Al contrario que ahora, cuando un partido del Atleti es capaz de cortarme cualquier rollo y cualquier plan, veía todos los partidos en el bar. No había pay per view, pero le televisaban bastante. Así, entre copa y copa de más, cantaba los goles de Caminero, Kiko, Penev y el Cholo como si se me desgarrara el sentimiento. La gente me miraba algo asustada, pero había muchos más como yo y nadie nos miraba como a un bicho raro. Fue nuestro año de suerte; el día que ganamos la liga eran las fiestas de Getafe y entre chiringuito y chiringuito paseábamos la camiseta rojiblanca con más orgullo que vergüenza.

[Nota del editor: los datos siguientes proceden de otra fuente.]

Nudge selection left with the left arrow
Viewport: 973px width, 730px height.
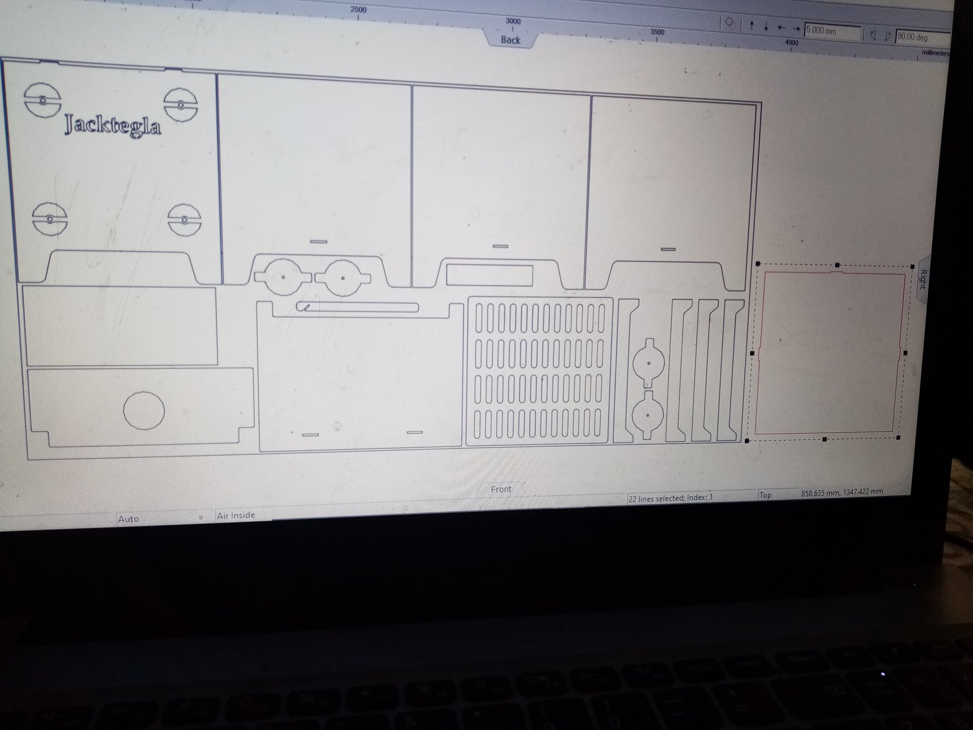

Cuando terminó el partido mi hermano se metió vestido bajo la ducha en cumplimiento a una promesa y mi padre descorchó una de las dos botellas de sidra que tenía guardadas para la ocasión; la otra la habíamos apurado un mes antes después de ganar la final de Copa al Barça. De sidra, cerveza y calimocho se componía la dieta alcohólica de un joven estudiante como yo. Como los cubatas eran para ricos, nos conformábamos con una botella de whisky barato en cada botellón de media tarde y media docena de minis de cerveza antes de volver a casa con la luna recién nacida. En aquel 1996 los regresos a casa eran más felices que nunca porque con las risas, las anécdotas y los escarceos con las chicas, nos acompañaba una nueva victoria del Atleti celebrada en el bar de turno. El gol de Caminero al Sporting en “La Chocita”, el que le marcó al Compostela en “El Tijuana”, el regate imposible a Nadal en “El Chapeau”; son bares, la mayoría hoy parte del recuerdo de la mejor época de Getafe, que me saben a victoria única y a pataleta inesperada, como aquella vez que el Madrid nos ganó por uno a dos y me fui a mi casa con los puños cerrados y los dientes apretados intentando engullir mi propia rabia.
Y sobre todo, aquel partido contra el Tenerife que vimos en casa del Rubio mientras agotábamos las reservas de cerveza de su padre; el gol de Biagini en el descuento que nos puso el corazón a mil por hora después de que casi se hubiese parado en seco cuando Aguilera, entonces jugador tinerfeño, falló un gol a puerta vacía. Aquel Atleti de Antic y de Gil en su esplendor más vocalístico fue lo más grande que hemos visto y la barrera, a la vista insalvable, que debemos superar. Una ínfima alegría, suprema y monumental, entre un reguero de dudas y un mar de años en la inopia. Molina, Geli, Solozábal, Santi, Toni, Vizcaíno, Caminero, Simeone, Pantic, Kiko y Penev. Tengo tantas ganas de volverlo a ver que en mi propia incredulidad me engaño a mí mismo cuando escucho cantos de sirena. Hemos empezado medio bien, a trompicones, dudas y esperanzas de mejoría, pero igualar aquello se me antoja tan difícil que prefiero seguir disfrutando el Kun y recordando aquellas tardes de sábado juvenil. El resto, como los goles y las derrotas, como las lágrimas y las victorias, ya irá llegando.